What is Bipolar Disorder?
Bipolar disorder or manic depression as it is often called is a mental disorder characterised by extreme highs (episodes of mania) and extreme lows (episodes of depression). These mood swings are the defining feature of Bipolar.
When an individual is experiencing a manic episode they usually have bundles of energy, will often need very little sleep, they may speak faster and appear to think faster than other people and they could have unrealistic ideas about what they can achieve.
Once the manic episode is over the person with bipolar will tend to sink into a depressed state where they experience low moods, apathy and disinterest, they may sleep a lot, talk little and withdraw socially.
However, no two individuals will experience Bipolar in the same way and the symptoms and severity of the symptoms will vary significantly from person to person.
Fortunately, most people with Bipolar can function normally with appropriate medication and support.
What is Schizophrenia?
Schizophrenia is characterised by positive symptoms which include hallucinations and delusions as well as negative symptoms such as flattening of the emotions and speech. The type of symptoms and the way they are manifested will be different for each person. Consequently there are 5 sub categories of Schizophrenia.
Paranoid Schizophrenia – feelings of persecution
Disorganised Schizophrenia – disorders of speech and behaviour
Catatonic Schizophrenia – disorders of movement
Undifferentiated Schizophrenia – doesn’t clearly fit with any other sub type
Residual Schizophrenia – no more positive symptoms. This is the long term state of schizophrenia
So what can you expect with regard to symptoms? Hallucinations can be defined as seeing, hearing, tasting, feeling, and smelling something that isn’t really there. As far as Schizophrenia is concerned, the most common type of hallucinations are auditory hallucinations.
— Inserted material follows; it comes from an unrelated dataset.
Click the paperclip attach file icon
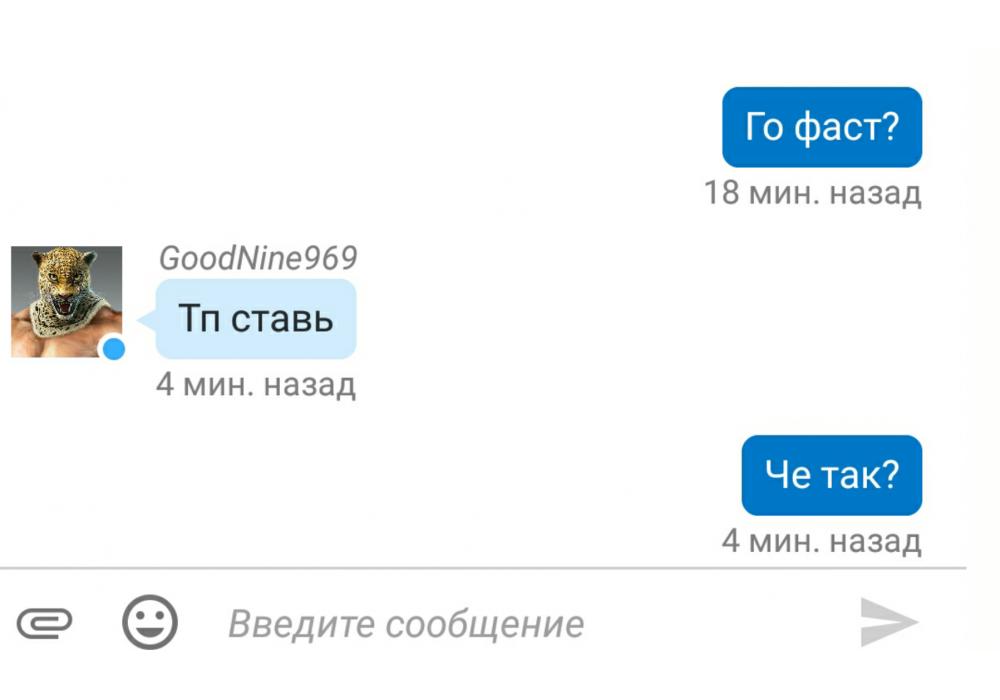1000x700 pixels. tap(45, 624)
The individual might hear voices which can take the form of a single voice talking to them, often in a critical manner, or they may hear a running commentary or even conversations between two or more voices.
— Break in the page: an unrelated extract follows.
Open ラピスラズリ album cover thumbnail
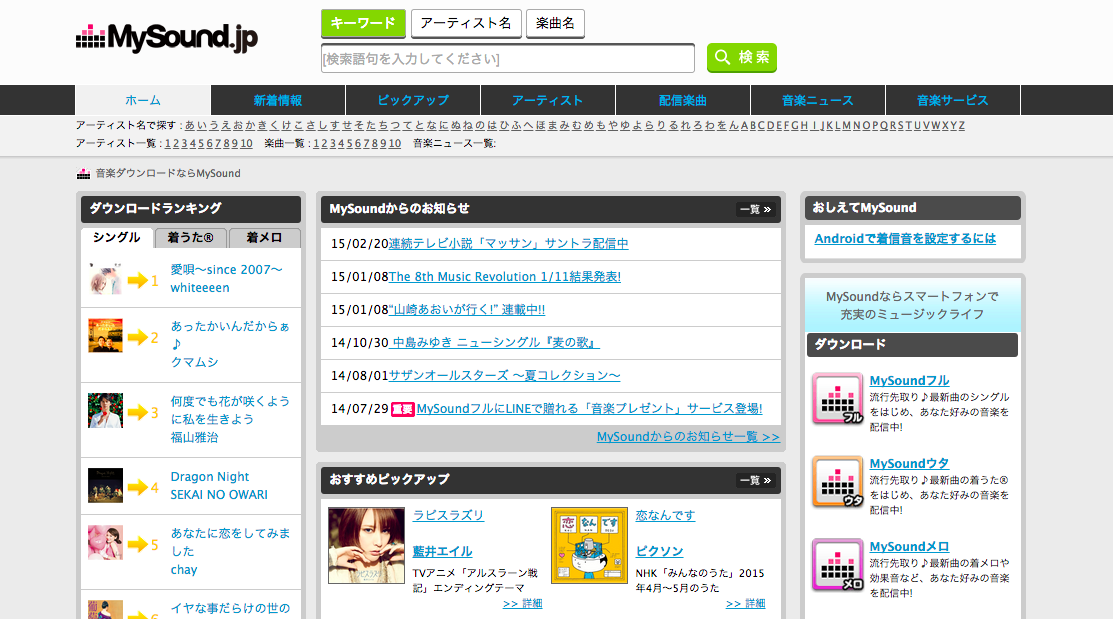This screenshot has height=619, width=1113. tap(366, 545)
Delusions can be described as having a belief in something that isn’t real and sticking to that belief despite being shown evidence to the contrary. For example, the individual may have delusions of grandeur such as believing believe they are famous, are a secret spy, that they can fly, that they have special magical powers and so on. Or, they may have delusions of persecution where they think that family members, neighbours, aliens or the government are plotting against them, spying on them or following them.
Treatment for schizophrenia consists of anti-psychotic medication and some form of psychotherapy. Anti-psychotic medication is generally very successful at treating psychosis but treating the so called negative symptoms can prove more challenging.
Fortunately around fifty percent of people diagnosed with schizophrenia will be able to function most of the time and will experience periods of remission. A quarter of people diagnosed will actually go on to make a full recovery; however, the remaining quarter will require long term help and treatment.